The FDA committee makes a “cost versus benefit” decision implicitly and/or explicitly with all of its decisions.
AIDS activists, notably the recently deceased activist Spencer Cox, made their name by beating up FDA to waive the normal rules and approve half-baked drugs given the high death rates back in the 1980S.
CFS activists have been trying the same argument with the FDA based on the severe debilitation of CFS, in some cases leading to suicide. “A marginal drug is better than no drug” is the argument.
If FDA approved Ampligen, the hard-pressed US health “insurance” system, especially under Obamacare, might be required to reimburse the $25,000/year Ampligan treatment, as it has with expensive MS infusion drugs, for example. Cost IS a consideration in drug approvals.
In the case of the MS infusion drugs, the benefits were much clearer and the patients that would benefit could be identified with greater accuracy than CFS (no accuracy actually, in CFS it seems). So Ampligen failed both the cost and benefit sides of the cost/benefit analysis, except for the four members of the panel who still thought it did!
Why this intriguing if ill-proven medication would need that sort of expense to crank out of the labs, when it had been discovered in the sixties, is unknown to me. Not all orphan drugs do. The manufacturer is going to want something to recoup their troubles, of course. Whether that part spells the lion’s share of the quoted $25 grand, I do not know. That doesn’t necessarily excuse a poor test, because issues such as the majority of the FDA commissioners alleged are not esoteric things to anyone versed in the science.

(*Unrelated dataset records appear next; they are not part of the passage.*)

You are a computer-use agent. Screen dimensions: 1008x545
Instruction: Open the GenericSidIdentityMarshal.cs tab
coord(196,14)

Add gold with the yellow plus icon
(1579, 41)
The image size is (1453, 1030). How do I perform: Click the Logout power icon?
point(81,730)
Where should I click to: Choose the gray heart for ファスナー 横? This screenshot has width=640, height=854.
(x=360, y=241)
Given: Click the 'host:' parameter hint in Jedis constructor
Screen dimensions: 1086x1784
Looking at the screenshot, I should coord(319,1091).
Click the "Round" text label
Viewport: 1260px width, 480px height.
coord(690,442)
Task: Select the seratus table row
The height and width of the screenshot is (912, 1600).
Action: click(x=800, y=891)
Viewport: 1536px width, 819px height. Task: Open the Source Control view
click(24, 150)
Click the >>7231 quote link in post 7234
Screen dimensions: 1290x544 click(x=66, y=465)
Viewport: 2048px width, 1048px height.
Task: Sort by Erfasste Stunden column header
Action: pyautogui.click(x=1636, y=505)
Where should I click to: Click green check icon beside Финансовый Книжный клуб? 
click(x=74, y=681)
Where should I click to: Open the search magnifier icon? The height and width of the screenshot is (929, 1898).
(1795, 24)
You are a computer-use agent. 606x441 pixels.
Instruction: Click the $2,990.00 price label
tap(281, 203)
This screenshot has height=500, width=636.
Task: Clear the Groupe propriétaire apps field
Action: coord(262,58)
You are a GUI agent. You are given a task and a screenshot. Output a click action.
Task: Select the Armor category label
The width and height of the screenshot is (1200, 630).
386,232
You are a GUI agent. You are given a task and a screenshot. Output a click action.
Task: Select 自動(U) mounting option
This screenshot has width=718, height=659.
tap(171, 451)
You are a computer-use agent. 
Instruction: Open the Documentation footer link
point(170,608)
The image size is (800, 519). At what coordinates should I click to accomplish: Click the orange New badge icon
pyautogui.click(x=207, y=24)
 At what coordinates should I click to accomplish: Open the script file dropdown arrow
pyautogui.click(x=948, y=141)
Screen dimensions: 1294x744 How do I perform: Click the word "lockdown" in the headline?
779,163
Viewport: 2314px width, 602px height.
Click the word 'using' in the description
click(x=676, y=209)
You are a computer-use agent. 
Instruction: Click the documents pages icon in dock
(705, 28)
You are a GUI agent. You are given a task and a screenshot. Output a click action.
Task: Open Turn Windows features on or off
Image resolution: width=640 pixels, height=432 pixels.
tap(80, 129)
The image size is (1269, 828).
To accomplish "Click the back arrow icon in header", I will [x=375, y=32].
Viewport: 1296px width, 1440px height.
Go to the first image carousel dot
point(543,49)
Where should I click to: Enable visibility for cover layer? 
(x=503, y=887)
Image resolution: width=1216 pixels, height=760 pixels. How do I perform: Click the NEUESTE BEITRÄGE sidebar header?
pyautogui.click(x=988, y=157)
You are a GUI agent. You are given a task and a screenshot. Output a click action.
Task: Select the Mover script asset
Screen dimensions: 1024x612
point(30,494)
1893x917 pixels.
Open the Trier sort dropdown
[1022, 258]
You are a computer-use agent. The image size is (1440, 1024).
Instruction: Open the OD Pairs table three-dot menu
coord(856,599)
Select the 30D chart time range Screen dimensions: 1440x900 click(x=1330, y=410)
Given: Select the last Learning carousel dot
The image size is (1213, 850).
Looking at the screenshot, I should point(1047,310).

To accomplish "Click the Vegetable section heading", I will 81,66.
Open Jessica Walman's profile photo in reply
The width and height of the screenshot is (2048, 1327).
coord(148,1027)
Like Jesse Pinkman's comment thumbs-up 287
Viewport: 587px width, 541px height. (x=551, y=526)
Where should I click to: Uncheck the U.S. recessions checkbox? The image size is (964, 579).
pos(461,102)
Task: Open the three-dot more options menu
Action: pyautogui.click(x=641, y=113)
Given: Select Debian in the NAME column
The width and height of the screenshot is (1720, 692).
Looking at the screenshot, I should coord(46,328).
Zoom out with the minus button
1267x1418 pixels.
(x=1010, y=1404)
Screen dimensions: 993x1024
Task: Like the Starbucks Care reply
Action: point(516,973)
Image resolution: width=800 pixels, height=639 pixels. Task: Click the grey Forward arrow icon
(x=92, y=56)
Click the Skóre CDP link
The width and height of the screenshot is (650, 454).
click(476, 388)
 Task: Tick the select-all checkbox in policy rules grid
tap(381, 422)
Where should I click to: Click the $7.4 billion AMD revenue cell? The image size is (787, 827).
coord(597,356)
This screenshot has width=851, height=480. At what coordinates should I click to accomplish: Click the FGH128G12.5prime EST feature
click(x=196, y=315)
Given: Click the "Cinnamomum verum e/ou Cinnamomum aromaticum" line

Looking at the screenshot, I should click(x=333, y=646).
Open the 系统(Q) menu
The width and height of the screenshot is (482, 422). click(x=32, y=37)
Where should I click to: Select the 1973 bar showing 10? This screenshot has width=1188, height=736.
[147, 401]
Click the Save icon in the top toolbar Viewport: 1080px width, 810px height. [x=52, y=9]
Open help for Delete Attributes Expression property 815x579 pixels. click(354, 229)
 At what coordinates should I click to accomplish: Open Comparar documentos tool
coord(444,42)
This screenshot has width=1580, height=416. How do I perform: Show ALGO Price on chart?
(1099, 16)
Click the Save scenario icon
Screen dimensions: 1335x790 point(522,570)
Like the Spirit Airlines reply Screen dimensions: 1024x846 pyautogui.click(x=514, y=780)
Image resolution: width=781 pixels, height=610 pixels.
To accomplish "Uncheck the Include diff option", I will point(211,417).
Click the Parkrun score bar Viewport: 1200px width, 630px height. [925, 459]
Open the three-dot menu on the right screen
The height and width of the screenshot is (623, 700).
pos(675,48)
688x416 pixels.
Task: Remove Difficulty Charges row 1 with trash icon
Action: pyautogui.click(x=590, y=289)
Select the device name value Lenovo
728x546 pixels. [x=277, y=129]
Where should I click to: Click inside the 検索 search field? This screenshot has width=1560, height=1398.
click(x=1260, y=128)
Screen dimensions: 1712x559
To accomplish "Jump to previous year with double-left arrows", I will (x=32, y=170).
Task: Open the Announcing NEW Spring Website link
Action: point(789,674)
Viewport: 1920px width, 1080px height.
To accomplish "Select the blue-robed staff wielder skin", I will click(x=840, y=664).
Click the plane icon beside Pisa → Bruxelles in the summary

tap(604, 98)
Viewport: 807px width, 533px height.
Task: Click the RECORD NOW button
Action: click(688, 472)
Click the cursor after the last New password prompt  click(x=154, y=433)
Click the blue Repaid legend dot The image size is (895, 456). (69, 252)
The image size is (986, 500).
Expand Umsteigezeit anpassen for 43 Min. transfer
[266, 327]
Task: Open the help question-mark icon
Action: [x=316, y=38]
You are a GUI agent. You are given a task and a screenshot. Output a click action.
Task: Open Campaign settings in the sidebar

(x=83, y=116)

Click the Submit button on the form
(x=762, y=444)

I’ve long had a quasi-libertarian view on medicaments of any sort. There could be two classes of medications, that which has been officially blessed by the bureaucrats, and that which has not been. If I were king, the second class could still be administered by doctors, as long as they participated in a sufficiently large liability insurance plan against harm caused by what they administered. Market economics, rather than politics, would then dictate what other drugs would be tolerated in the society.